Find your center (in rhythms)
I'm not a fitness or sports buff, but I've done enough yoga, cross-fit, running (attempts at), and pilates to know one thing: your core is the most vital for overall fitness. What this means is that your core, the muscle groups from your shoulders down to your thighs, needs to be strengthened for everything else to work. If your core is weak, you will get injuries when lifting or running. If your core is strong, you can use that strength to propel you upward for a pull-up or to keep your other muscles safe when moving from pose to pose in yoga. In fitness, your core strength determines whether you excel or stay mediocre. Your core determines who you become.

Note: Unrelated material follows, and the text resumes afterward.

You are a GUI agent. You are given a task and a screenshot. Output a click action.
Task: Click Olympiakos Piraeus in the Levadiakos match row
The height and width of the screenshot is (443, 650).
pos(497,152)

Life-giving rhythms come out of the core of who you are, and they shape who you become. An athlete will tell you that even when using your arms or legs, the strength comes from your core and the energy that comes back from the motion finishes at your core. You'll often hear in yoga class, "find your center of balance".
So it is with life-giving rhythms — the motivation to start intentionally adding rhythms comes from your core (the "non-negotiables" of who you are and what you need). Then, when you start incorporating your rhythms, you'll find that they are circular in motion. Just like you go through days of the week or weeks of the month, your rhythms should work right into a normal routine to be sustainable. When you are living out of your rhythms, those very activities or rituals will return change energy to your core that allows you to become more of who you are.
It may sound a little weird or like I've been living on a hippie commune or something, so I'll tell you a story about how change energy works. When I started cross-fit, I had motivation to change, but I hadn't yet seen change in my body or my abilities. So I went to classes, and tried my best to do everything the coaches told me. Often, I couldn't do the reps, weight or time listed, and sometimes I would feel very defeated because of this. The coaches would have to modify some moves for me so that I could achieve them in my current state. Over the weeks, I started to improve. I got stronger, so I could lift more weight and run longer without feeling like I was dying. I slept better and had more energy for my work days. Seeing these improvements in and out of class made me want to go back every week and accomplish even more.
That's change energy at work — building momentum and shaping you in the process.
The amazing thing about life-giving rhythms is that a little goes a long way. We'll talk more about this when I write about sustainability, but I feel like it's important to say at this point as well. When you incorporate even an hour a week of something you love doing or something you excel at naturally, that one hour will boost your overall energy exponentially. As I said in "Balance & Rhythms", time spent does not equal energy spent. The other side of that is true with rhythms — energy gained is often greater than time spent.
Think back to your "non-negotiables". How do those activities, rituals or relationships reflect the center of who you are? How do they affect your center? When you're able to incorporate your non-negotiables on a regular basis, what changes do you see in yourself?